Instead of hitting the polls for next month’s municipal elections, Ontarians living in hundreds of communities will be clicking their mouse buttons as they cast their votes online.
“In terms of electoral modernization, British Columbian municipalities would be very much the laggard,” said Nicole Goodman, director of the Centre for e-Democracy at the University of Toronto’s Munk School of Global Affairs and Public Policy.
While B.C. has the technology and capacity for online voting, the province has yet to gather the political will to make it happen.
“Voting is flawed and could be more accessible and more transparent,” said HyperVote co-founder Usman Mukaty.
His Vancouver-based startup has been facilitating online voting for Canadian organizations and has been in talks with larger cities like Richmond and Burnaby about eventually introducing online voting down the road.
Mukaty said municipalities have been receptive to the idea, but it still remains off the table ahead of the October municipal elections.
Before cities can adopt such tools, the provincial government would need to pass legislation to allow online voting in municipalities.
Ontario and Nova Scotia were the first provinces to do so in Canada, and there have been attempts over the past decade to introduce online voting in B.C.
The City of Vancouver originally asked the province to permit online voting for the 2011 municipal elections.
Victoria blocked those efforts, but Elections BC, the independent agency overseeing voting in the province, created an independent panel the following year to review the prospect of online ballots.
The 2014 report from the Independent Panel on Internet Voting concluded that “internet voting has some significant inherent risks” and recommended the province not proceed with it for provincial or municipal elections. The panel expressed concerns that online voting security could be compromised through cyberattacks and that authenticating the identities of voters would prove challenging.
But Mukaty said HyperVote’s technology could address those concerns.
Its platform is built on a blockchain system – an electronic ledger that cannot be manipulated by a third party – that distributes online voting IDs to users via email. Its platform then requires users to submit those IDs if they wish to cast a vote.
The prospect of online voting becomes more secure and more transparent, because someone can instantly see if his or her vote has been registered.
“In this day and age we all bank online,” said Town of Osoyoos councillor CJ Rhodes. “If that level of security is achievable through the banking process, I’ve always felt that it could be developed and moved forward with the voting process in our province.”
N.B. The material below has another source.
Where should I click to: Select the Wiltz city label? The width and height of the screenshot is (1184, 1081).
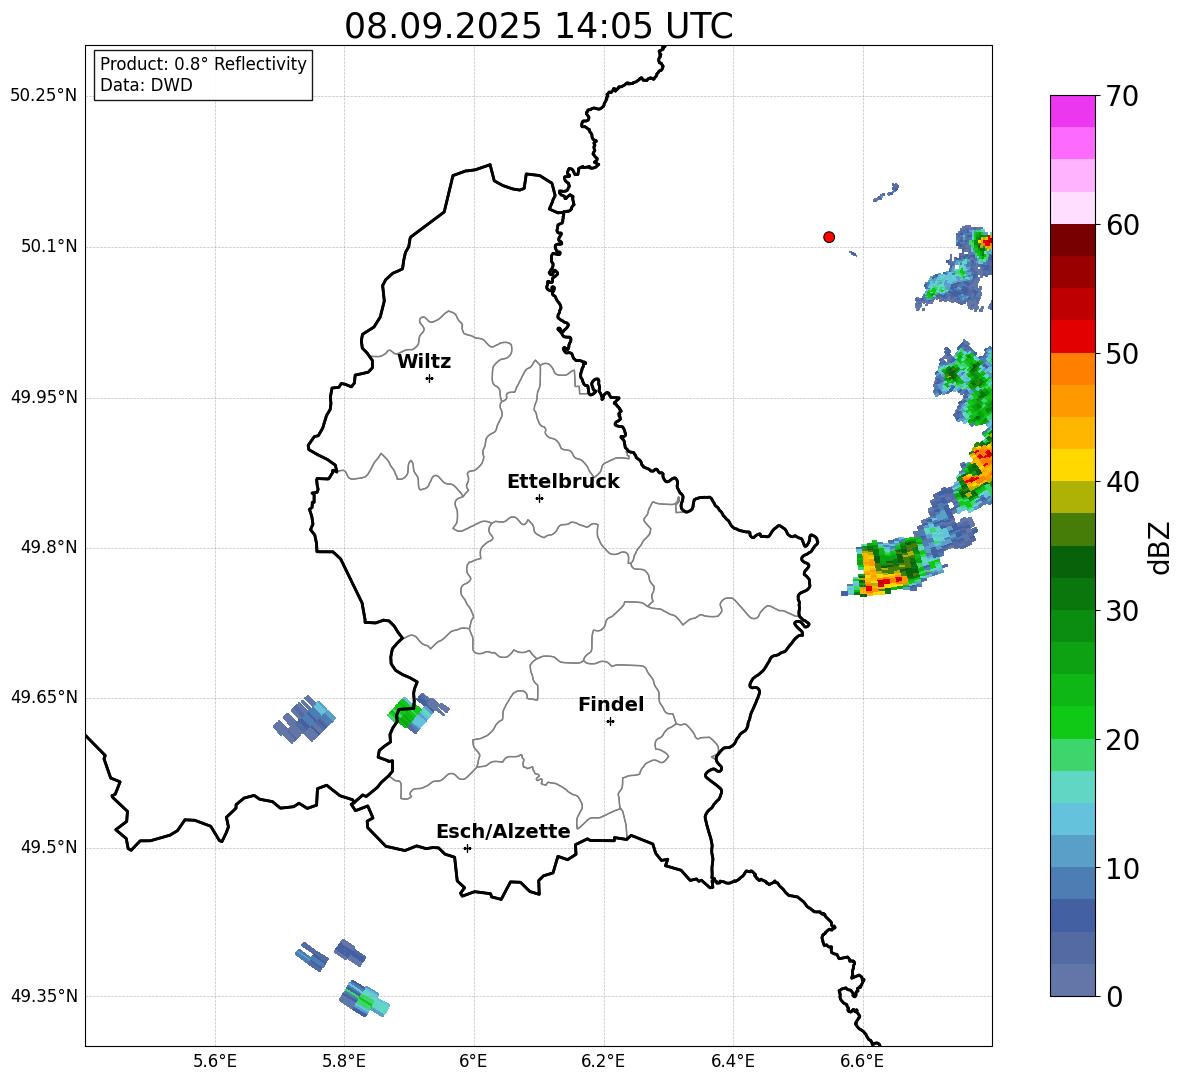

Rhodes presented a resolution at the Union of B.C. Municipalities (UBCM) convention the year after the Independent Panel on Internet Voting released its report.
The UBCM resolution was passed and forwarded to Peter Fassbender, then the provincial minister of community, sport and cultural development under the previous BC Liberal government.
Rhodes said Fassbender was receptive to online voting, but the resolution ultimately went nowhere.
The BC NDP government’s highest-profile foray into changing the way British Columbians vote has centred on a referendum on proportional representation set for the fall. The province referred Business in Vancouver to the Independent Panel’s 2014 report when asked about its current position on online voting.
“Canadians and British Columbians … are typically dreadful at turning out at voting time,” Rhodes said. “My challenge back in the day, and still, is to try to improve that situation, and I felt very strongly that online voting would be very user friendly.”
Voter turnout for last year’s provincial elections climbed from 57% to 61% between the 2013 and 2017 municipal elections.
Meanwhile, voter turnout in the City of Vancouver grew from 35% in 2011 to 43.4%.
Goodman, whose own research has examined how technology affects the way people participate in democracy, said efforts to introduce widespread online voting are still stymied by a lack of rules standardization across Canada.